Il mio sguardo s'incrocia,come di consueto,con quello dei passanti...ma non più per cercare approvazione o ammirazione maschile:gli occhi sono profondi, come chiusi in una sottile richiesta d'aiuto.
Ho la mia solita energia,la voglia di fare...di emergere...di realizzare lo stile di vita in cui esprimere appieno me stessa.
Mi sento bella e femminile come sempre e il mio passo svelto continua a guidare i tanti impegni della giornata.

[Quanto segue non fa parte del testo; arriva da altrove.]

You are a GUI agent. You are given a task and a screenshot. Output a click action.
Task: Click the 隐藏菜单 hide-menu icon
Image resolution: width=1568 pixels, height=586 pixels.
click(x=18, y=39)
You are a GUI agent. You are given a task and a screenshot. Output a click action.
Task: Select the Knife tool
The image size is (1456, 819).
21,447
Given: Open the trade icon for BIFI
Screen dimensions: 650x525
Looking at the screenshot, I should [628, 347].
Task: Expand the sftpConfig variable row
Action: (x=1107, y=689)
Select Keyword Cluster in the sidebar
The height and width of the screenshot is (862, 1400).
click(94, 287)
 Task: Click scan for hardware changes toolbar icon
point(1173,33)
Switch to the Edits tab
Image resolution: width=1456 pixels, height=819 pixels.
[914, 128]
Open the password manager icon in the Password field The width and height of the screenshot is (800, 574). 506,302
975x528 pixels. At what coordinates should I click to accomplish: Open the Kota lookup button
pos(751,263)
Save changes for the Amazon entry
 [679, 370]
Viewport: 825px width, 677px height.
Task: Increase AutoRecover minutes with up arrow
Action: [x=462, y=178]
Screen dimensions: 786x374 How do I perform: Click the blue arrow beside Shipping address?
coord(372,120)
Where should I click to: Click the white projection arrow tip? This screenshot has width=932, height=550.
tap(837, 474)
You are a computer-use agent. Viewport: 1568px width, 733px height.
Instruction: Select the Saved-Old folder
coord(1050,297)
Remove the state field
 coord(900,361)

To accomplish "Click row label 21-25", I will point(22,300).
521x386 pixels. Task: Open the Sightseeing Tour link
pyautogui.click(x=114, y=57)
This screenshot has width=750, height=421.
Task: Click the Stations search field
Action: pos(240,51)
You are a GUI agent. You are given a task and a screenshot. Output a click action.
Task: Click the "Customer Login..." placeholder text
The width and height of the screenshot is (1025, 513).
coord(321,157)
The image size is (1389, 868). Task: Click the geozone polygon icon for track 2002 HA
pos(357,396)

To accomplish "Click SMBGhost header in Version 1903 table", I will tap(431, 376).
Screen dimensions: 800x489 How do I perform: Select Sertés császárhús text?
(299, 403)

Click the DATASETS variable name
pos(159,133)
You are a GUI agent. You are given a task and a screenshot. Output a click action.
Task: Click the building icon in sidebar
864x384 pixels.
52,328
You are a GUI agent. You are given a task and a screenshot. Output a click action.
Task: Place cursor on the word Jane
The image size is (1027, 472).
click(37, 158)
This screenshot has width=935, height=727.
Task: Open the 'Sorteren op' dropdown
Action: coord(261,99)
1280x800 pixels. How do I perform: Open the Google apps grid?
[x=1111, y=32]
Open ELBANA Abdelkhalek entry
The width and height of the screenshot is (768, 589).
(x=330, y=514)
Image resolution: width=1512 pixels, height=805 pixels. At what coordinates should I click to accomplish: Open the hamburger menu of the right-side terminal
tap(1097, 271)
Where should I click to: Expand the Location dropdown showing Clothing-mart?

Eppure, Mi VeDo & Mi VeDoNo STRANA. Qualcosa dentro mi tiene a freno.Ho la sensazione che la mia indipendenza sia stata minacciata.La mia libertà gioca a stare dentro e fuori un ruolo-il più classico dei ruoli!-,quello della "brava fidanzata,futura moglie". In questo momento,però,sono completamente sopraffatta. Mi manca il respiro. Vorrei urlare,mollare tutto e tornare indietro, nella tanto spensierata,anche se egocentrica,fase "No RoLe",meglio detta da "single felice & per scelta" (altrui ? ).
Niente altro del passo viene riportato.